**EXERCISE A:**
Name every country the passage on the Commonwealth Games explicitly lists as no longer ruled by Britain.

**PASSAGE:**
+++

For God And The Empire

There is a good reason that the Commonwealth Games are so named: this is because the competition is between nation states that are member of the British Commonwealth. That, in turn, is the de facto successor to the long-defunct British Empire, dismantled in the years following the Second World War. It is no longer called the Empire Games (1930 to 1950), or indeed the Empire and Commonwealth Games (1954 to 1966).
Britain no longer rules over Australia, New Zealand, Canada, India, and several countries in Africa. Moreover, the methods used in acquiring these territories in the first place, the subjugation of indigenous peoples there, and the expropriation of resources therefrom are well-known and hardly the subject of celebration in today’s world. But that has not stopped those out there on the right from creating a faux Empire-means-patriotism narrative.
As I noted yesterday, the loathsome Toby Young has been defending the anachronistic use of the term “Empire” as part of civilian honours, and as a way of demonising Labour leadership candidate Lisa Nandy. “Does Labour’s MP for Wigan really think she’s going to win those people back by denigrating Britain’s past?” he demanded.
Worse, if only because he is supposed to leave his partiality behind when representing the BBC, is Andrew Neil, going totally Over The Top to attack a Horrible Histories song which points out that much of what is considered British isn’t: “This is anti-British drivel of a high order. Was any of the licence fee used to produce something purely designed to demean us?” Demean. Denigrate. But it isn’t: it’s just being honest about the past.

+++

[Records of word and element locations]
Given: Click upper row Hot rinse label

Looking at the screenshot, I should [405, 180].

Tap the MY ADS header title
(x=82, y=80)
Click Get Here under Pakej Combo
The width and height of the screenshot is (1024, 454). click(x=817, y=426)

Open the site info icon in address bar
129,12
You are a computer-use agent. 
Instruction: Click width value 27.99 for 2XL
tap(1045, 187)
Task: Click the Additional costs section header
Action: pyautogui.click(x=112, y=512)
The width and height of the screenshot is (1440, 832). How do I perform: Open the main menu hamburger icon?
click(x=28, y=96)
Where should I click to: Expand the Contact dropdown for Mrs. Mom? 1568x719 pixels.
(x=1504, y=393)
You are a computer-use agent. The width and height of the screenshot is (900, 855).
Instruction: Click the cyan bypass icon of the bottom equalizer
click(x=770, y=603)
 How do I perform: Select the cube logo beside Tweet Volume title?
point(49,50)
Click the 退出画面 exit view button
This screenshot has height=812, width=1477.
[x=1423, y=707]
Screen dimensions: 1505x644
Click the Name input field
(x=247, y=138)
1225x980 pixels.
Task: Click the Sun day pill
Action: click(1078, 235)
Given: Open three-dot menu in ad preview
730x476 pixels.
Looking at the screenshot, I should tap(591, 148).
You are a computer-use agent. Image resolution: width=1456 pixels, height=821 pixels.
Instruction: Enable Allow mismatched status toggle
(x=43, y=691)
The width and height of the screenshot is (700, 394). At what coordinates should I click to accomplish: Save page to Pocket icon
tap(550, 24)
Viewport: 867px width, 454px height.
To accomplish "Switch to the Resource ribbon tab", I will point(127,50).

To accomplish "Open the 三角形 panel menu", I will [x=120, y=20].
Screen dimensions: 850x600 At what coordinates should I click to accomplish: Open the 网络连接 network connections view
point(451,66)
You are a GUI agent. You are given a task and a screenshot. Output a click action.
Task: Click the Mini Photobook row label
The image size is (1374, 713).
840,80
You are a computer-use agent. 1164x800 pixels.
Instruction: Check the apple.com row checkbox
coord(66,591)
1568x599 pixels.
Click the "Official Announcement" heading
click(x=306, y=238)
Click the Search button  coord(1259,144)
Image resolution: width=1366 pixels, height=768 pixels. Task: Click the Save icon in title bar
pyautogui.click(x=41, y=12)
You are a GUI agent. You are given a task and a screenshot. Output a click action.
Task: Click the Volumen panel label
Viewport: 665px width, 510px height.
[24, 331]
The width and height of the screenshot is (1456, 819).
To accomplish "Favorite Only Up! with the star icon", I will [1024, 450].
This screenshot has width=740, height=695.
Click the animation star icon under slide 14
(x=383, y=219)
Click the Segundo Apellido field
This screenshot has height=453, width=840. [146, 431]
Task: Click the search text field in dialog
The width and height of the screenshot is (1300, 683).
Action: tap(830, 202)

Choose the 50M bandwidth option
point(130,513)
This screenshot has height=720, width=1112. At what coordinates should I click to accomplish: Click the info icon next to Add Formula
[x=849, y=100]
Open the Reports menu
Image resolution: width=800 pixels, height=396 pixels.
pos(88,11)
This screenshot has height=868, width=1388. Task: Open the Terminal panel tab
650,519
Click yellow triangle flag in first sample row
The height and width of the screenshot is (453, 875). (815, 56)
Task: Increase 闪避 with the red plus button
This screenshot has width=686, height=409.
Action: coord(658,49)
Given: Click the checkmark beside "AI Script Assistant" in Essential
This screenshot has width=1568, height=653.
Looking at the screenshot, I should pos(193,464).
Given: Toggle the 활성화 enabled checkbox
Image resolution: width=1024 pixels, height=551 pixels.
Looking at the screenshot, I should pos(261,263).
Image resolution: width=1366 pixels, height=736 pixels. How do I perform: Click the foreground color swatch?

+++

**EXERCISE B:**
Output the stretch of the records from their start through the line containing "(x=43, y=691)" as a JSON list of strings, one string per line, omitting blank lines.

**OUTPUT A:**
Australia, New Zealand, Canada, India

**OUTPUT B:**
[
  "Given: Click upper row Hot rinse label",
  "Looking at the screenshot, I should [405, 180].",
  "Tap the MY ADS header title",
  "(x=82, y=80)",
  "Click Get Here under Pakej Combo",
  "The width and height of the screenshot is (1024, 454). click(x=817, y=426)",
  "Open the site info icon in address bar",
  "129,12",
  "You are a computer-use agent. ",
  "Instruction: Click width value 27.99 for 2XL",
  "tap(1045, 187)",
  "Task: Click the Additional costs section header",
  "Action: pyautogui.click(x=112, y=512)",
  "The width and height of the screenshot is (1440, 832). How do I perform: Open the main menu hamburger icon?",
  "click(x=28, y=96)",
  "Where should I click to: Expand the Contact dropdown for Mrs. Mom? 1568x719 pixels.",
  "(x=1504, y=393)",
  "You are a computer-use agent. The width and height of the screenshot is (900, 855).",
  "Instruction: Click the cyan bypass icon of the bottom equalizer",
  "click(x=770, y=603)",
  " How do I perform: Select the cube logo beside Tweet Volume title?",
  "point(49,50)",
  "Click the 退出画面 exit view button",
  "This screenshot has height=812, width=1477.",
  "[x=1423, y=707]",
  "Screen dimensions: 1505x644",
  "Click the Name input field",
  "(x=247, y=138)",
  "1225x980 pixels.",
  "Task: Click the Sun day pill",
  "Action: click(1078, 235)",
  "Given: Open three-dot menu in ad preview",
  "730x476 pixels.",
  "Looking at the screenshot, I should tap(591, 148).",
  "You are a computer-use agent. Image resolution: width=1456 pixels, height=821 pixels.",
  "Instruction: Enable Allow mismatched status toggle",
  "(x=43, y=691)"
]